I'm still worried about Joan-not only does she look horribly thin, but she's got a bunch of bruises on her arms-and I know Roy's not bashing her around. I made her favorite, roast chicken with wild rice stuffing and twice-baked potatoes-Julie says she eats next to nothing. I'm hoping I can induce her to fatten up a bit.

Langly's sitting on the countertop-normally a behavior I only tolerate in cats-drinking a beer. Joan and Julie have taken over the kitchen table, and I'm at the stove. I really don't like cooking with an audience, but in this lifetime, it bothers me far less than it used to.

"I really don't want to talk about Kneller," Joan tells her baby brother, who's been going on about the incoming administration - and it doesn't sound good, at least from his perspective. And I have to admit I've got some serious reservations here.

Maybe it's my imagination, and I'm being overly sensitive, but I find he and his camp to be very anti-Semitic, and they're not terribly covert in their admissions about it. I've gotten to where I can't read the newspaper because I get so irritated.

I'm seeing a brave new world, all right-of abbreviated civil rights, of control by an oligarchy, of hatred for the religious group to which I belong...

It's never occurred to me not to be Jewish. It's part of who I am.

I need to discuss this with somebody unbiased. I've talked about it with Langly, Byers and Frohike, all of whom feel that, yes, they're very anti-Semitic in sentiment, but that they're unlikely to start targeting us in any kind of fashion that would resemble the undertakings of, say, the Third Reich.

Perhaps belonging to an historically diasporic group, long the target of extreme hatred by nearly every civilized society at one point in time or another, has made me overly paranoid. And there is my own family history. The Third Reich is the very reason I was born in this country in the first place.

My grandfather paid a horrible price to be here. And I will always be grateful to him for it.

Better than to have perished at Auschwitz, which apparently a number of my father's relatives did, or to be worked to death at Bergen-Belsen, which was the fate of many of my mother's people.

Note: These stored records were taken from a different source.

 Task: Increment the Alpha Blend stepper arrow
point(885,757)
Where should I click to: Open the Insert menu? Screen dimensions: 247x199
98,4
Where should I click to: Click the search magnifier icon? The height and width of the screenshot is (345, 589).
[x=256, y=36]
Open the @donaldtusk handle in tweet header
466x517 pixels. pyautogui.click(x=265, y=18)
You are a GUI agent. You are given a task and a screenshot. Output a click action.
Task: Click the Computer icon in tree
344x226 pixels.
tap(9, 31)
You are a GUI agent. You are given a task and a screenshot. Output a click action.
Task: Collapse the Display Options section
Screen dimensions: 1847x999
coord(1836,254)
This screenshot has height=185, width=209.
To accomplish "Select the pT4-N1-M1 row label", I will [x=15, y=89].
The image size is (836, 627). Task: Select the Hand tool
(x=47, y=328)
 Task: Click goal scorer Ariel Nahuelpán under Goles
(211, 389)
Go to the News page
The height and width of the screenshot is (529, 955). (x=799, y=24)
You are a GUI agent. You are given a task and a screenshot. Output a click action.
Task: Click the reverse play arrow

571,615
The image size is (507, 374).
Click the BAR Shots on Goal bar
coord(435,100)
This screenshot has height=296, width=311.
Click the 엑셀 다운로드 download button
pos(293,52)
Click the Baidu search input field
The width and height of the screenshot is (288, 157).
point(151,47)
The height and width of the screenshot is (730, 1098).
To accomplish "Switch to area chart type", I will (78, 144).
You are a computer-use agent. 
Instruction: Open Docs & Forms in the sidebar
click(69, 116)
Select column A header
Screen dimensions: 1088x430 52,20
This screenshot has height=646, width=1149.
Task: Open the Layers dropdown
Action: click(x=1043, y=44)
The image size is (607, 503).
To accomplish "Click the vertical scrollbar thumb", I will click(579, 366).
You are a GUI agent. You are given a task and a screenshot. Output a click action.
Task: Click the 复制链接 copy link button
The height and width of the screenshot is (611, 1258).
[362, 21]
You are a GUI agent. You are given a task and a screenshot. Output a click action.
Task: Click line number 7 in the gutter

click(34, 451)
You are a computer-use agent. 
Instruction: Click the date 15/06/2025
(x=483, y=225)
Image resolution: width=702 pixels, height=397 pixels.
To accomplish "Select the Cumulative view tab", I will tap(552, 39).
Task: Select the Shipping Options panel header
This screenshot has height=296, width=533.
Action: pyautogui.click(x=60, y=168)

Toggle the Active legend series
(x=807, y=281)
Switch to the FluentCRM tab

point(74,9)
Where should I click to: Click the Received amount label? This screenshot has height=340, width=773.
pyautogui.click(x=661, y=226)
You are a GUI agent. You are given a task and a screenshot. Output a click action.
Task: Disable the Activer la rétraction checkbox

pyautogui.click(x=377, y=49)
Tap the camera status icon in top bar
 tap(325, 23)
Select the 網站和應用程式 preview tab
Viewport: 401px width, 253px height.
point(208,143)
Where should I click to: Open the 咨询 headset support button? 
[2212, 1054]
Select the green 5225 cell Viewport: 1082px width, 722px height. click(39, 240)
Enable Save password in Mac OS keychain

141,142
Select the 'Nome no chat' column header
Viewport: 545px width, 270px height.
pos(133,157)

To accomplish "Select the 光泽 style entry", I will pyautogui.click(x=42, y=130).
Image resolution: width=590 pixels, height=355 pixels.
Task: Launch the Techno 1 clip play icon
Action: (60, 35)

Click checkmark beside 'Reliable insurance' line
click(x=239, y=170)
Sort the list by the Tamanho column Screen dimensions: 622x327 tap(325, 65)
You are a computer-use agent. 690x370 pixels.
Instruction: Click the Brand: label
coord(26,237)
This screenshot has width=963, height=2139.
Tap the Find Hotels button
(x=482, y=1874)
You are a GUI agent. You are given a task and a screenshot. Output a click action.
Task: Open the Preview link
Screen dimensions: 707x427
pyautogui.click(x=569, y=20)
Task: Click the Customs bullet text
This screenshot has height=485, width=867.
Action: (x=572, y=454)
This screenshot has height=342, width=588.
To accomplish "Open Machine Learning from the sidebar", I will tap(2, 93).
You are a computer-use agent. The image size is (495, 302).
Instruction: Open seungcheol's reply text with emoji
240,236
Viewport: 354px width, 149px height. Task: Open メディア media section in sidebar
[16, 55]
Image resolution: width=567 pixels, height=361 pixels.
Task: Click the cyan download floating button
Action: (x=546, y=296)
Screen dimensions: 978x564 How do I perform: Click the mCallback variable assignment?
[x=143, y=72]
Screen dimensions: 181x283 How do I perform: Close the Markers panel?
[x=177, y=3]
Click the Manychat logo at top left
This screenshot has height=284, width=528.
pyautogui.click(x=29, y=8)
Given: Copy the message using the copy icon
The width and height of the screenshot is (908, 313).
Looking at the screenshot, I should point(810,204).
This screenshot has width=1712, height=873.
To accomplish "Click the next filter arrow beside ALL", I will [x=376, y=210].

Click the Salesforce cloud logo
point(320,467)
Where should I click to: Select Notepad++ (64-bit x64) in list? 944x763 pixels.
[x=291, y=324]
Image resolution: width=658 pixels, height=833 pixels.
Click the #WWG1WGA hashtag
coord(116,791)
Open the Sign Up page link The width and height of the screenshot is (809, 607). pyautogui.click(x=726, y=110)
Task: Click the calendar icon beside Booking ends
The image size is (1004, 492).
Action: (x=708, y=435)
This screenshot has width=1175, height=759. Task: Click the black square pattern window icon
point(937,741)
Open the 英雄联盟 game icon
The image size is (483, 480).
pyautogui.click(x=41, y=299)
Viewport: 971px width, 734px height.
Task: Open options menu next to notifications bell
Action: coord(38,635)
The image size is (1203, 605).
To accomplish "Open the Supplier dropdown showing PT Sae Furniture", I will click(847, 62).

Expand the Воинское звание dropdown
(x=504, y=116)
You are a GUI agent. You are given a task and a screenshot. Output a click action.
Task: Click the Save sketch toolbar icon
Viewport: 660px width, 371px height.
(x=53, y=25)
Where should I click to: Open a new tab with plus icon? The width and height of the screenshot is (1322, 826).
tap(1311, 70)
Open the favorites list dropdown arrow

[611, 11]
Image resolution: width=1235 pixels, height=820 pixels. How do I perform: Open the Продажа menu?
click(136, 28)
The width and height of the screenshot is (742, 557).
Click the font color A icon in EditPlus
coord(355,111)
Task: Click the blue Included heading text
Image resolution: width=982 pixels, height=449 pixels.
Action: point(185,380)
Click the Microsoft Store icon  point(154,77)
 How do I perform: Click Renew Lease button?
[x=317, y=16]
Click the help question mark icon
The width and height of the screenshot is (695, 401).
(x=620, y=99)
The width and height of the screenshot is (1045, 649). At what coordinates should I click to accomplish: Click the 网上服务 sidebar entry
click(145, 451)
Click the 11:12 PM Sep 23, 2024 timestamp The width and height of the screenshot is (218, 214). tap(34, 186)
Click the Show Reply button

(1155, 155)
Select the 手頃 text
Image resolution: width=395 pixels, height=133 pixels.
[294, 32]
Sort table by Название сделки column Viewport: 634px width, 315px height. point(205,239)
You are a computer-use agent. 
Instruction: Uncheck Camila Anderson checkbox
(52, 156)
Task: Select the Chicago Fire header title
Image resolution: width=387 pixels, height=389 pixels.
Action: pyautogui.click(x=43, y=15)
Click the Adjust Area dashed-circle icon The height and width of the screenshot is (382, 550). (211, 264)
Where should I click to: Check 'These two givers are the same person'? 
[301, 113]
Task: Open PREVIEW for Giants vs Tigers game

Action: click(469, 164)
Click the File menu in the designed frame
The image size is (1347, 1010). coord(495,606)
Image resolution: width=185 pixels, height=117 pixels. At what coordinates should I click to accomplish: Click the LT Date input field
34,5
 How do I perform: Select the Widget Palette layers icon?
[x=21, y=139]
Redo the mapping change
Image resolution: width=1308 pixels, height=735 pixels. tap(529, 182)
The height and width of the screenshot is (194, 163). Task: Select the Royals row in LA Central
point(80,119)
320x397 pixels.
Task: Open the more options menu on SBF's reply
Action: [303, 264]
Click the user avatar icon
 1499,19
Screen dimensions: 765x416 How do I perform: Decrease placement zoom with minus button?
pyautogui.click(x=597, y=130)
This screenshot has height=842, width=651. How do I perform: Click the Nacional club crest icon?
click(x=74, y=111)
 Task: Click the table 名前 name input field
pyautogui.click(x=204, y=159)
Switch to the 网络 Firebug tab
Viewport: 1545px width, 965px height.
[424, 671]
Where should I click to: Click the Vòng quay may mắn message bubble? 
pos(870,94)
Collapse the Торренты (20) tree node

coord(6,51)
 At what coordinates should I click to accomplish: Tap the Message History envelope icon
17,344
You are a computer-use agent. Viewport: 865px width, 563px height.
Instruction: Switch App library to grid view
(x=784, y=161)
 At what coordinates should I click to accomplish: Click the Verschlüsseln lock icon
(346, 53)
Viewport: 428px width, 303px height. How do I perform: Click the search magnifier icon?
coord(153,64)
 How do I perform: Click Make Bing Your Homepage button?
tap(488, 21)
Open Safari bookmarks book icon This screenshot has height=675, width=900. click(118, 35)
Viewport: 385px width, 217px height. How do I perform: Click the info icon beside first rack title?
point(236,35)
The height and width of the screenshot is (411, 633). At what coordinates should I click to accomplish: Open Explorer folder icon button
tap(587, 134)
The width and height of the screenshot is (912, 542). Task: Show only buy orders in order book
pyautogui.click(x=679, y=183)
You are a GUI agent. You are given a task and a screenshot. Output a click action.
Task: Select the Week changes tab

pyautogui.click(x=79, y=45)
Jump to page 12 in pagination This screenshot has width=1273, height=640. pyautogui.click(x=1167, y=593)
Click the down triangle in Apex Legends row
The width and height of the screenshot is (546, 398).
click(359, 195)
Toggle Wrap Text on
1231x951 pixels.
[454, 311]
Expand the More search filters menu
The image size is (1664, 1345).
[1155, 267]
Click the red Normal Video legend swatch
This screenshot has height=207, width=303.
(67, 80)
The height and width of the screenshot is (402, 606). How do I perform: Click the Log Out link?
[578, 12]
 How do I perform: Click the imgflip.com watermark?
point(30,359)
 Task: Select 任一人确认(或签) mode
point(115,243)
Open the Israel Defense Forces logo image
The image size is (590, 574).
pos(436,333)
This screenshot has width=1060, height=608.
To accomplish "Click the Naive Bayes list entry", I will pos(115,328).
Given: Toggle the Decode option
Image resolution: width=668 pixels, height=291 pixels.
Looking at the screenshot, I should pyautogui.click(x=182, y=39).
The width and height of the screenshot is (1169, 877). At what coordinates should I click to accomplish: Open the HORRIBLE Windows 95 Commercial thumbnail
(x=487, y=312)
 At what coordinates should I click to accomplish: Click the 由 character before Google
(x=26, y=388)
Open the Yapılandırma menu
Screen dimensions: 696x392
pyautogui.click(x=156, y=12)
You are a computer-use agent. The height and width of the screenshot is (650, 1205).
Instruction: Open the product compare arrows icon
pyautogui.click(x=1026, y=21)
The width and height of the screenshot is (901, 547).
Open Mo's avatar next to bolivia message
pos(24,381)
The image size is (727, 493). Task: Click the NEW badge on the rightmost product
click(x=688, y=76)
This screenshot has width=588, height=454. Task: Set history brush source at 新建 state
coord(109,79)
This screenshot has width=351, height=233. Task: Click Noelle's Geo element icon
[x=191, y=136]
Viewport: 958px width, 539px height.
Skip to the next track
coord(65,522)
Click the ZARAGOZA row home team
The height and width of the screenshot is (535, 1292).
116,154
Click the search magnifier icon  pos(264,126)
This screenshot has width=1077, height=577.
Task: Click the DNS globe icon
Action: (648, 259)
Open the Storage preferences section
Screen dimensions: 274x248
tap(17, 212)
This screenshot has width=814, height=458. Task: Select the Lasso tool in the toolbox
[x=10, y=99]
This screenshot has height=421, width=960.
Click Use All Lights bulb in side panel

I'd really like to discuss this with Mulder. However, this probably isn't going to happen at this point. Dana is having her difficulties-she's not in the hospital, but she's pretty much confined to her bed at home-they've got an active toddler, and one on the way in about a month.

He and I have pretty much the same legacy. Our families ended up on different coasts, but they arrived in similar fashion, were used in similar fashion, and ultimately, suffered in similar fashion.

I once asked him if it ever occurred to him not to think of himself as a Jew. His response was negative. While he did not give much credence to the religion of his birth, he never considered denial of his ethnic heritage. And in fact, he and Dana seem intent on passing both of their childhood religions on to their daughters, at least in a cultural sense.

There's been a lot of ranting in the press about "Jewish media control." This would make me laugh had it not become so insistent, so strident. I still chuckle over "international Jewish conspiracy" but not as much as I used to.

Julie says she has something to tell us tonight, including her mother. We're trying to get her to announce, but she says she'll wait until dinner is over.

Hopefully, she got a job. I know she's been pounding away, trying to get one.

Miranda joins us, and the chicken and potatoes and salad and bread all come out. We're doing the kitchen tonight; we can fit five around our table.

With the exception of Joan, we all stuff ourselves. I know she loves this meal. It tastes like it always does, so I'm puzzled.

Langly notices this as well, and he urges his big sister to eat something-says he's picking up my Jewish motherisms. He tries to get her to tell us what's wrong, but she insists nothing, she just isn't hungry.

Uncle and niece trade a look like, she's such a liar, and a lousy one at that.

We're holding off on dessert-we have birthday cake for Kelly for later, we'll eat then. It's chocolate; maybe we can at least get Joan on dessert.

I'm pouring coffee when Julie finally tells us what's up.

"I'm going to work for Dad," she announces.

I think her mother is going to faint.